The two faces of Justice

  • The rape atrocities against women in general and women from the most oppressed castes in particular continue to bear two faces of injustice: active and passive.
  • The rape atrocity to which a teenager from the most oppressed caste in Hathras, Uttar Pradesh, was subjected once again reveals the malignant face of injustice.

Active injustice

  • Active injustice occurs in a conundrum where the tormentor is accused of being directly responsible in forcibly trapping the victim in the heinous act of rape but receives support from various sources.
  • A society that refuses to express its allegiance to the value of justice does not find the efforts that some of its members make to defend the accused morally objectionable.
  • Injustice gets intensified when the accused of rape atrocities continue to get either direct or indirect support from the social groups to which they belong.
  • Injustice begins to acquire an intensified mode when investigating agencies of the state are accused of not taking their public responsibility seriously.
  • The responsibility to stand with the victim can be seen as standing with justice.

Passive injustice

  • Passive injustice, on the other hand, occurs when certain onlookers, by and large, choose to remain indifferent to rape or caste atrocities.
  • Thus, one may not directly support the accused at any level or in any form, and yet, such passive spectators would contribute to injustice to the extent that their indifference to such an act would embolden the accused who then continue to reproduce tragic, traumatising experience for the oppressed.

What needs to be done?

  • Recognise the (Dalit’s) right to live their life with social safety and human dignity: The society needs to consider the fact that the Dalits in India in general and that of Hathras in particular are asking the Savarnas to reciprocally recognise the former’s right to live their life with social safety and human dignity.
  • Equality of rights: Dalits are not asking for special rights for themselves because their rights are as human as Nirbhaya’s.
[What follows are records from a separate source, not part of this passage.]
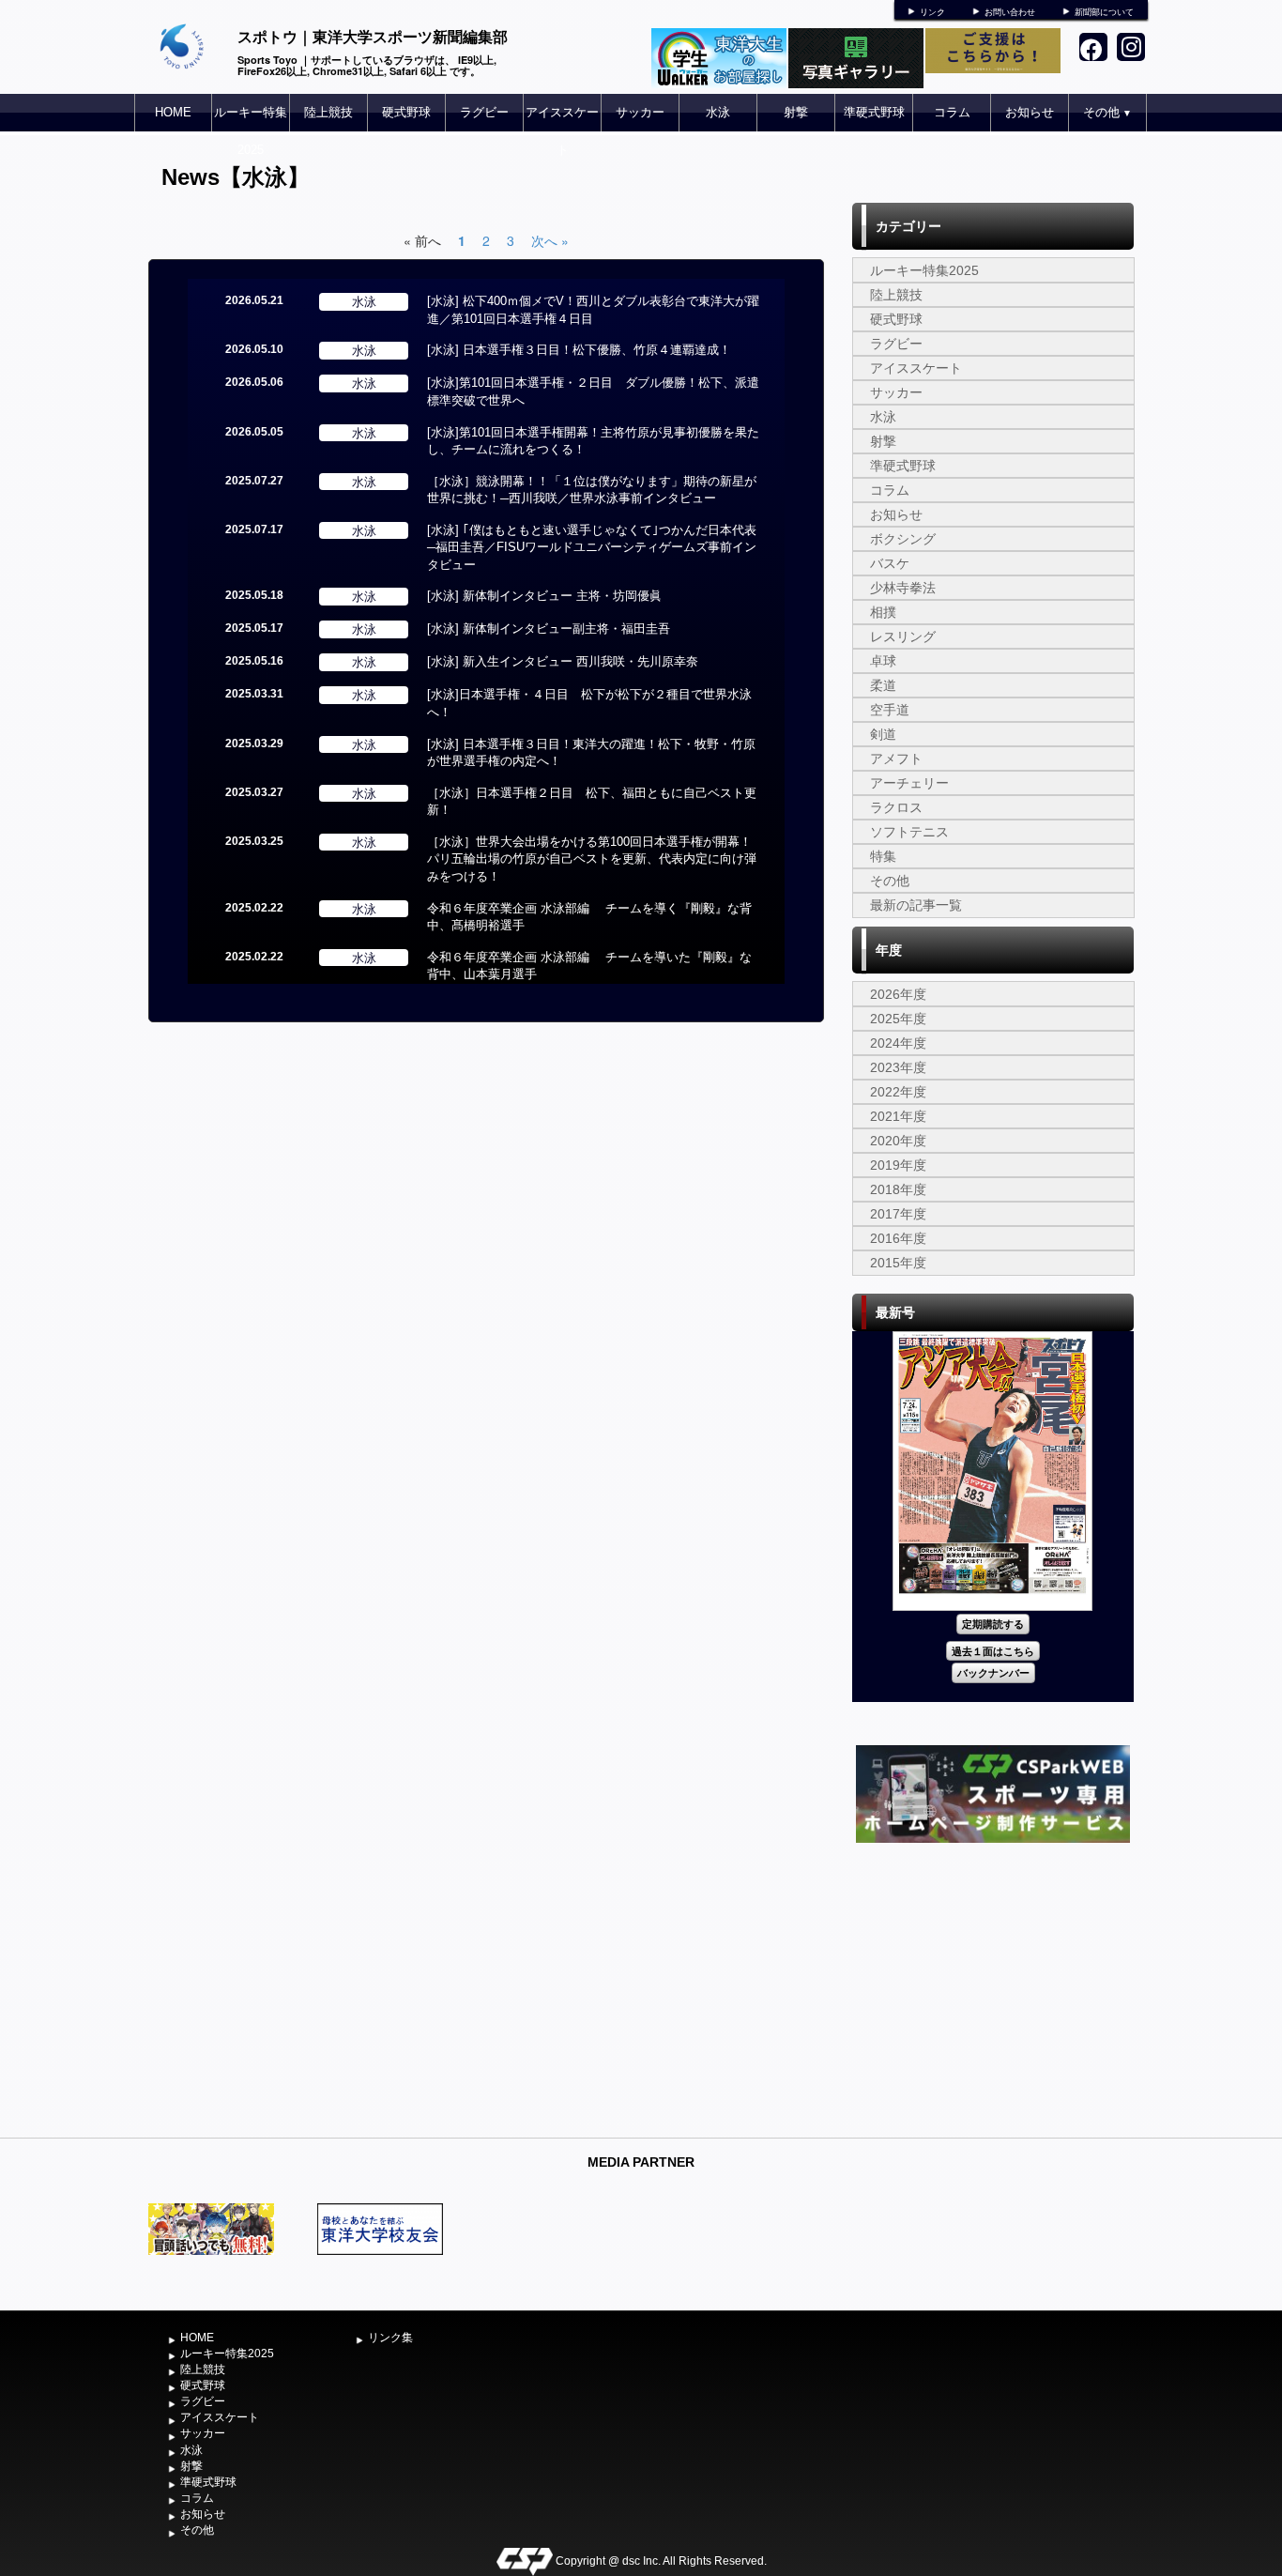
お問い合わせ (1009, 12)
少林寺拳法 (903, 587)
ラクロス (896, 807)
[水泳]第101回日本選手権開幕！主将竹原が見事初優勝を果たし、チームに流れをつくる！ (593, 441)
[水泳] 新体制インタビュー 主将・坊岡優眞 (544, 596)
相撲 (883, 612)
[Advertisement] (993, 1988)
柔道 (883, 685)
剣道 (883, 734)
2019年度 (898, 1165)
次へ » (550, 240)
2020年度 (898, 1140)
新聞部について (1104, 12)
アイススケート (562, 131)
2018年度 (898, 1189)
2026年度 (898, 994)
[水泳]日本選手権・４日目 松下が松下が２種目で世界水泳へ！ (589, 703)
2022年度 (898, 1091)
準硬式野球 (874, 112)
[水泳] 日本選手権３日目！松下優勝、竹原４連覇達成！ (579, 350)
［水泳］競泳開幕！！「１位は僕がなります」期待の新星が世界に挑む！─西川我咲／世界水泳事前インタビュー (591, 490)
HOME (173, 112)
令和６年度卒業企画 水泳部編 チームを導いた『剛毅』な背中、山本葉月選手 (589, 966)
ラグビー (484, 112)
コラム (952, 112)
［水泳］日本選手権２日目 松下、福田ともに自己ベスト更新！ (591, 802)
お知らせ (1029, 112)
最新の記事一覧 (916, 904)
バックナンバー (993, 1672)
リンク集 (390, 2337)
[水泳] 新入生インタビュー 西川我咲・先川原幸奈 (562, 661)
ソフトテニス (909, 831)
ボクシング (903, 538)
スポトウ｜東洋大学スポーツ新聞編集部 (372, 36)
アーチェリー (909, 782)
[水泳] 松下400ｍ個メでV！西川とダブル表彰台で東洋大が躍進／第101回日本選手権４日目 (593, 310)
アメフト (896, 758)
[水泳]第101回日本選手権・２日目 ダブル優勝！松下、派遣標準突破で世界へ (593, 391)
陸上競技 (328, 112)
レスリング (903, 636)
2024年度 (898, 1042)
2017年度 (898, 1213)
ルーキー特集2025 (250, 131)
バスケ (889, 563)
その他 (1107, 112)
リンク (932, 12)
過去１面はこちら (993, 1651)
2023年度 (898, 1067)
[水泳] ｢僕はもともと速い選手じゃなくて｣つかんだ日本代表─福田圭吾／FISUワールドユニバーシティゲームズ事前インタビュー (591, 547)
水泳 (718, 112)
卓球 (883, 660)
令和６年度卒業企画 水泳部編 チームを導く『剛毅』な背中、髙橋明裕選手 (589, 917)
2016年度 (898, 1238)
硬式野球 (406, 112)
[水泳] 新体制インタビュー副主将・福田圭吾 (548, 628)
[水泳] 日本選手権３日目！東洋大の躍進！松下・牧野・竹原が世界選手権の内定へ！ (591, 753)
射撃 (796, 112)
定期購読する (993, 1624)
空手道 (889, 709)
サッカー (640, 112)
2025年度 (898, 1018)
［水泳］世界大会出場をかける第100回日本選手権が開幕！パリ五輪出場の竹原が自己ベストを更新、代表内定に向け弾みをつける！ (591, 859)
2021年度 (898, 1116)
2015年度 (898, 1262)
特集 (883, 856)
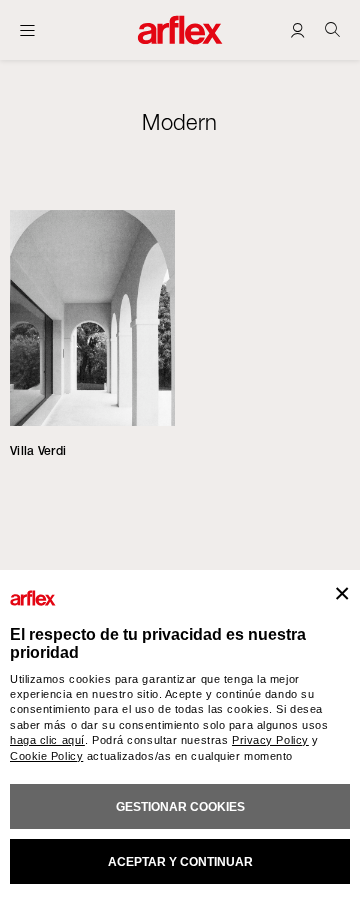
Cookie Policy (46, 756)
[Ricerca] (332, 29)
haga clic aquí (47, 740)
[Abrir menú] (27, 30)
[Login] (297, 29)
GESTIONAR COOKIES (180, 807)
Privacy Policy (270, 740)
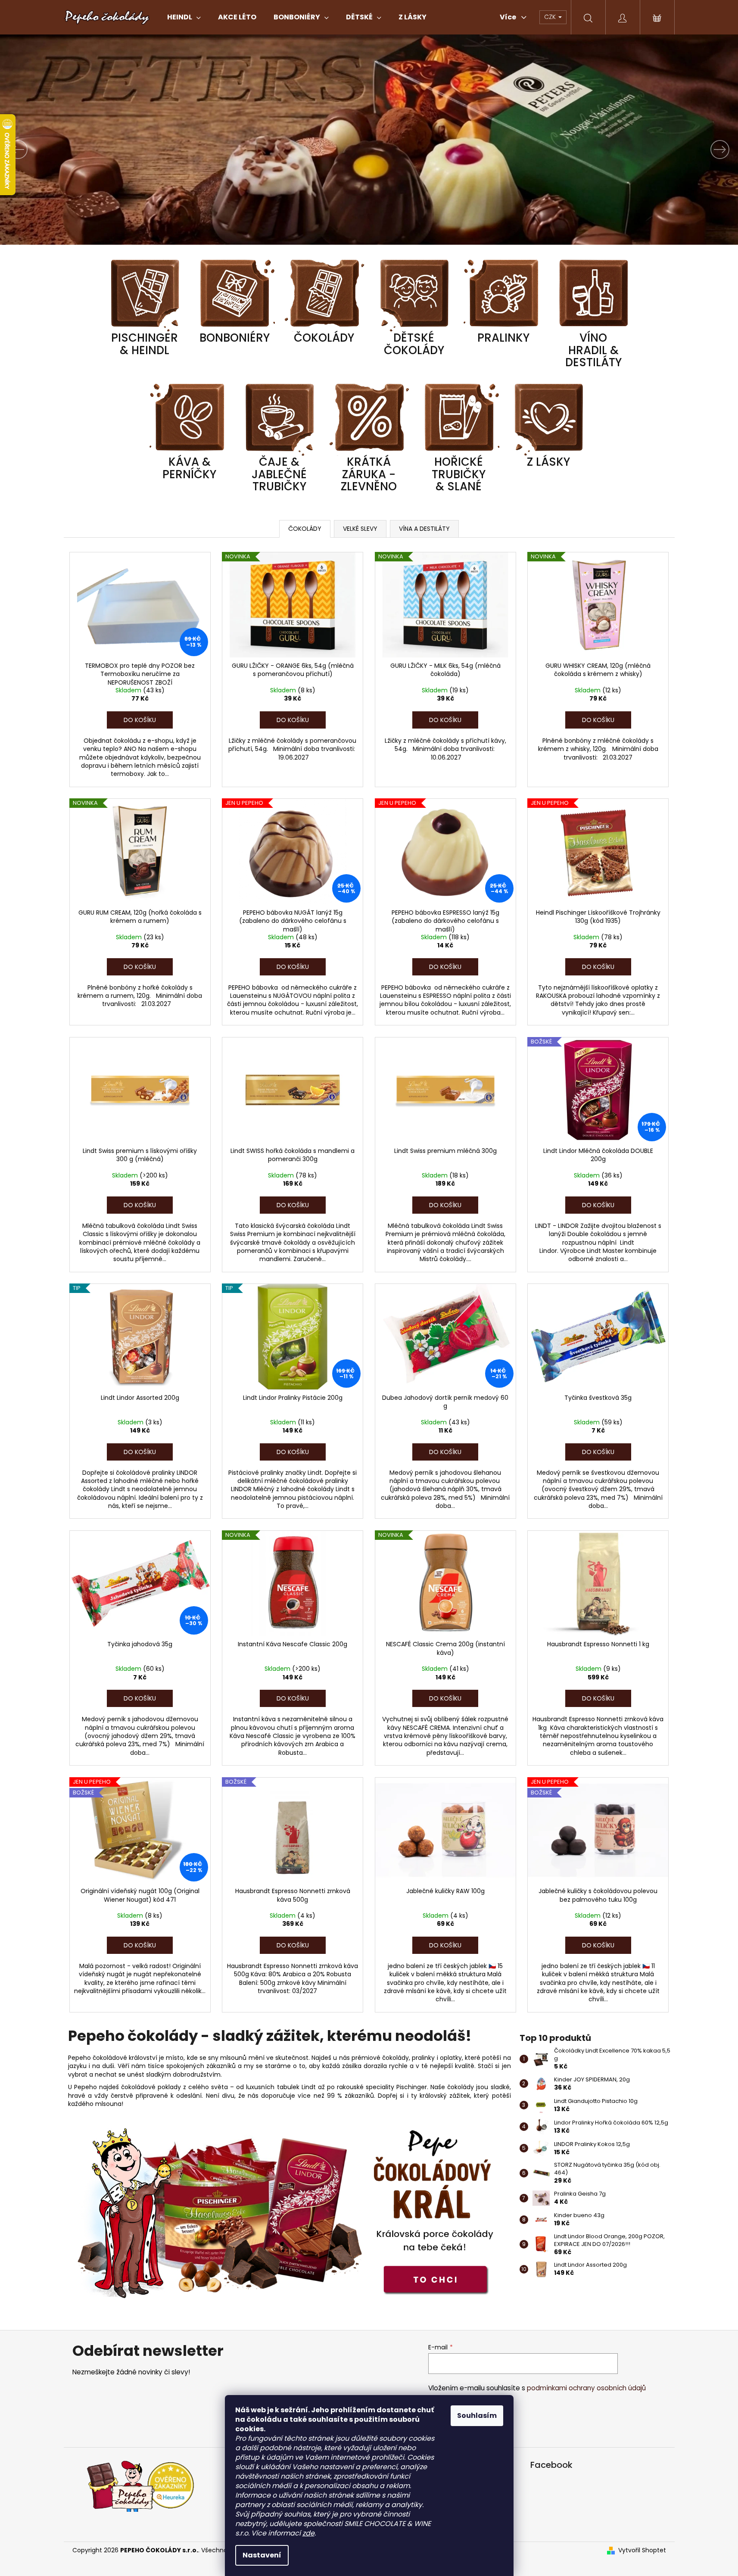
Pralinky (503, 339)
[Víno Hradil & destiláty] (593, 295)
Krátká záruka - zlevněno (369, 475)
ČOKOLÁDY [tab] (304, 528)
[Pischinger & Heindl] (144, 295)
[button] (55, 149)
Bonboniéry (234, 339)
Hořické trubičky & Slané (459, 475)
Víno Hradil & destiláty (593, 351)
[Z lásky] (548, 419)
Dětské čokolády (414, 345)
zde (308, 2533)
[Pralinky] (503, 295)
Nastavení (262, 2555)
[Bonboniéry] (234, 295)
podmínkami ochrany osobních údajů (586, 2387)
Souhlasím (477, 2415)
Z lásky (548, 463)
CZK (550, 16)
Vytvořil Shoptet (642, 2550)
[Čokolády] (323, 295)
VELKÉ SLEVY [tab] (360, 528)
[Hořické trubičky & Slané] (458, 419)
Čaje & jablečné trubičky (279, 475)
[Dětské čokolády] (414, 295)
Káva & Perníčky (189, 469)
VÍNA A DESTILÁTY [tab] (424, 528)
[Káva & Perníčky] (189, 419)
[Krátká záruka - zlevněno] (368, 419)
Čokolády (324, 339)
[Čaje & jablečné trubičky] (279, 419)
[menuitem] (184, 17)
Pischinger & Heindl (144, 345)
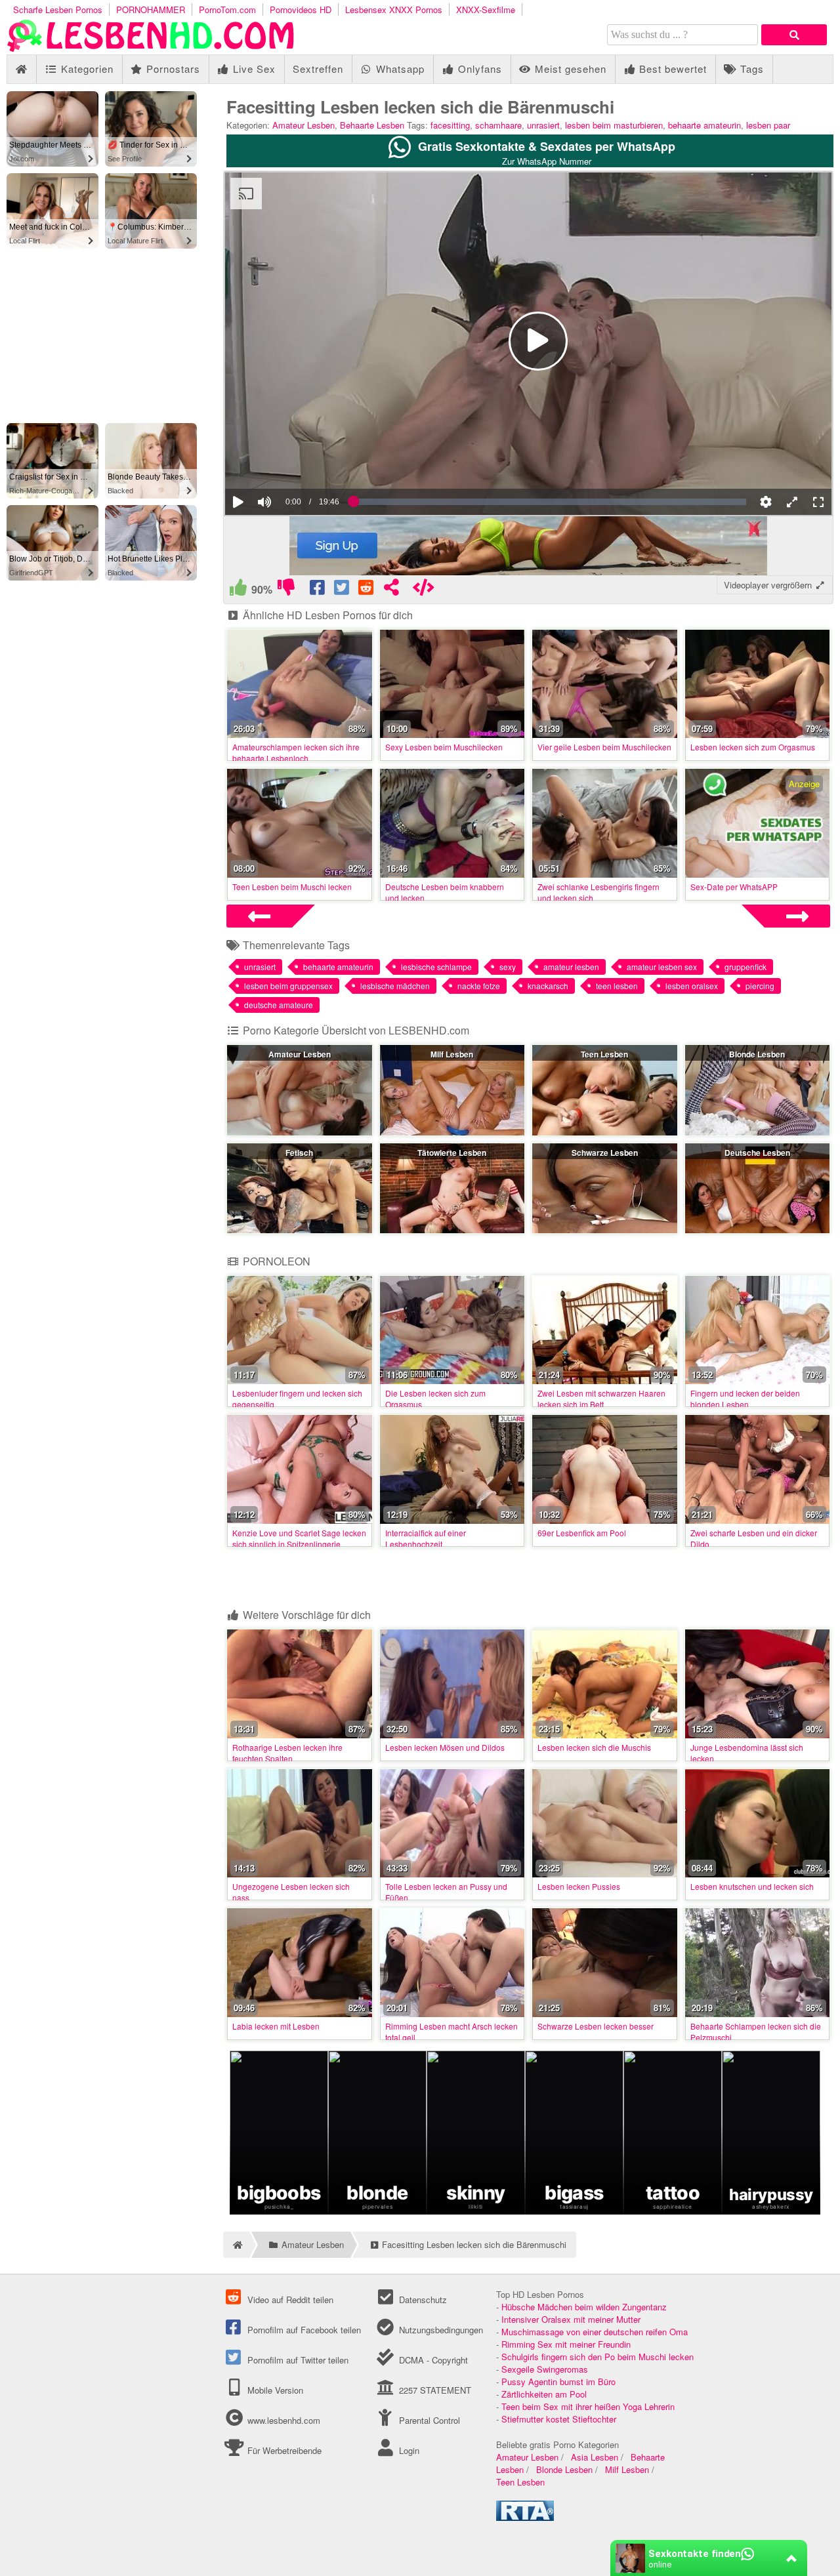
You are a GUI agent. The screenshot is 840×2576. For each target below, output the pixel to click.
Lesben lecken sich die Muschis (594, 1747)
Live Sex (253, 68)
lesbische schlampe (436, 966)
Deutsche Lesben (757, 1152)
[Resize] (792, 502)
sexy (507, 966)
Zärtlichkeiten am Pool (544, 2394)
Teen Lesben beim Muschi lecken (292, 886)
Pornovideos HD (300, 9)
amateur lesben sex (662, 966)
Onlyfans (478, 68)
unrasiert (543, 125)
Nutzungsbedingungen (439, 2329)
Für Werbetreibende (283, 2450)
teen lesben (617, 985)
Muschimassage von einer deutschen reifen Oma (594, 2331)
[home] (236, 2245)
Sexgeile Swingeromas (544, 2369)
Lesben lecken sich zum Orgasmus (752, 746)
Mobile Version (274, 2390)
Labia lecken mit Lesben (276, 2026)
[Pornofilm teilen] (391, 590)
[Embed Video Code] (423, 590)
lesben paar (768, 125)
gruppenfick (745, 966)
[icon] (21, 69)
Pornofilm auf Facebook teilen (303, 2329)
Thus, their appeal for equality of rights is morally minimum.
  • Moral commitment to the judicial system: This appeal for its effective realisation depends on the Savarnas’ moral commitment to the judicial system.
  • Considering justice as ‘a common good’: Justice is a common good that needs to be protected by both the Savarnas and the Dalits collectively. Justice as a common good should therefore motivate the Savarnas to respect such a commitment.
    • And as a part of fulfilling this commitment, they are expected to refrain from diluting the concrete evidence or putting it into a zone of ambiguity by adding surplus details to the genuine narratives of the rape atrocity.
    • This concern has validity not just in the immediate tragic experience of Hathras, but has been generally true in other cases as well.

Concluding thoughts

The state, in order for it to be on the side of justice, has to act on the basis of the premise of justice rather than prejudice. The fate of justice, in the particular case of Hathras, seems to hinge on the elimination of the possibility of injustice that is likely to overshadow the investigation. When rape consciousness gets reinforced by caste consciousness of the socially dominant, such overlap should add strength to the investigation heading towards justice for the victim and her family.